L’histoire : Alors que le Département V est sous tension avant le départ annoncé d’Assad, partenaire de l’inspecteur Carl Mørck, ces derniers se lancent dans une nouvelle enquête qui pourrait bien être leur dernière. Suite à la découverte de trois squelettes cachés derrière la tapisserie d’un vieil appartement, les deux enquêteurs et leur assistante Rose doivent exhumer une macabre affaire datant des années 1950 : sur la petite île de Sprogø, des femmes étaient internées et stérilisées de force sous la direction du docteur Curt Wad…
L’édition de Wild Side

Technique : ★★★★★
Interactivité : ★★★☆☆
Technique
L’ambiance scandinave pluvieuse et froide est particulièrement bien restituée dans l’image élégante et magnifique de ce blu-ray à la définition on ne peut plus précise, gorgée de détails et aux couleurs contrastées. Les scènes nocturnes ne souffrent d’aucune perte de définition, avec des noirs profonds et des contrastes soignés.

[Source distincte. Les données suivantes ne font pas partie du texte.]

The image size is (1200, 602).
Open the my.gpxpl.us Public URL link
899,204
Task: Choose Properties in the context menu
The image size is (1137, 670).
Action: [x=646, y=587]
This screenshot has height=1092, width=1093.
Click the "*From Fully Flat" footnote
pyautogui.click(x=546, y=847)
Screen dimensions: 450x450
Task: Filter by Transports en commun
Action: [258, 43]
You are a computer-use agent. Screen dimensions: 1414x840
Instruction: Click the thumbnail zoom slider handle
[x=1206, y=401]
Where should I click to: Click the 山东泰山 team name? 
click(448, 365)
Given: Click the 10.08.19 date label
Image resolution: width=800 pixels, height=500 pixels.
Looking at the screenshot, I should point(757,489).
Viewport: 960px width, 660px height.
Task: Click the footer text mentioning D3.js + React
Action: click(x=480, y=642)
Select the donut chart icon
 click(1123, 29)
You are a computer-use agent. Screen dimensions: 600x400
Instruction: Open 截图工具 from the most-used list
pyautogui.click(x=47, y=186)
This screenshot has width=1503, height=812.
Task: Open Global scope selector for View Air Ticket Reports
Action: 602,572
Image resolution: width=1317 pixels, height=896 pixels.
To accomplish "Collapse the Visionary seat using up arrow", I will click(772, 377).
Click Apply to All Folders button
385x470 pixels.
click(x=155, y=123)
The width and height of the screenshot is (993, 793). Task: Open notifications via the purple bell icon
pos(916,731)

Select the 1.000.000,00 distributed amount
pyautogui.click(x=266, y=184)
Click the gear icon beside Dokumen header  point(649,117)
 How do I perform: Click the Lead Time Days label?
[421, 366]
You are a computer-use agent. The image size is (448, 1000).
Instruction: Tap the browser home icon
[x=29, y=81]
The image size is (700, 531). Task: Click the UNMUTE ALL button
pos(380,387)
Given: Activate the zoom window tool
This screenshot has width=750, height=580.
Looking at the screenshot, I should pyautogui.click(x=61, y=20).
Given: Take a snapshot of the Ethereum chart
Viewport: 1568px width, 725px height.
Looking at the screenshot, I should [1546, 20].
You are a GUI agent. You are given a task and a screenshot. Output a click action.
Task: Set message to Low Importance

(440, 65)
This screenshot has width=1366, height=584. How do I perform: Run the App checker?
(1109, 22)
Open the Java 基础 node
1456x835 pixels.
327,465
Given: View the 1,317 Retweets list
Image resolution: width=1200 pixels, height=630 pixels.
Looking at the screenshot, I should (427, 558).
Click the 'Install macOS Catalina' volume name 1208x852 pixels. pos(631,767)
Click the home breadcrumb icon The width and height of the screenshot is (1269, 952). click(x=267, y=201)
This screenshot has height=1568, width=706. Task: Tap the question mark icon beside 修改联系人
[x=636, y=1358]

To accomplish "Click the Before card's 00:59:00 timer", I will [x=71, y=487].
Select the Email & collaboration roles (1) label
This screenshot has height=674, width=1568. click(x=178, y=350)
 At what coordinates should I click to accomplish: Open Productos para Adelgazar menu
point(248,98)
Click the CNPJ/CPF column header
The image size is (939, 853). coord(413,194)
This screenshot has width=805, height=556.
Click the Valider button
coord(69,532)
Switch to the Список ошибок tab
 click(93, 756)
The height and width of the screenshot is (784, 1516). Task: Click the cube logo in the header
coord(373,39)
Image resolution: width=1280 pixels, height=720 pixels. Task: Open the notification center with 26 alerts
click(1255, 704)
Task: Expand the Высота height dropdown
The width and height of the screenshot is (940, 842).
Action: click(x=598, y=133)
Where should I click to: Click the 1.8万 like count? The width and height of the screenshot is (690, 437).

Niveau son, les dialogues sont clairs et précis, bien mis en avant sur les deux pistes danoise et française en DTS-HD Master Audio 5.1. Attention néanmoins aux quelques scènes d’action (la poursuite en voiture notamment) qui lâchent les chevaux et délivrent une puissance sonore qui contraste sévèrement avec le ton plus calme du film. Pour le coup, c’est particulièrement immersif.
Interactivité
Pas mal de suppléments à se mettre sous la dent sur le disque. A commencer par un journal de tournage, module à la mode qui passe en revue les décors, les comédiens, réalisateur et producteur. Cet envers du décor est agréable mais à la pertinence relativement limitée. Pareil pour le bêtisier, assez anecdotique, tout comme les scènes coupées. L’entretien avec les deux comédiens principaux, Nikolaj Lie Kaas et Farès Farès, réalisé pour l’édition blu-ray, se révèle plus intéressant en cela qu’il est moins orienté promotionnel, et permet aux deux acteurs de s’exprimer avec davantage de latitude. Enfin, un second entretien, avec la productrice, Louise Vesth, complète la section et vient éclairer de son implication incontestable sur la saga.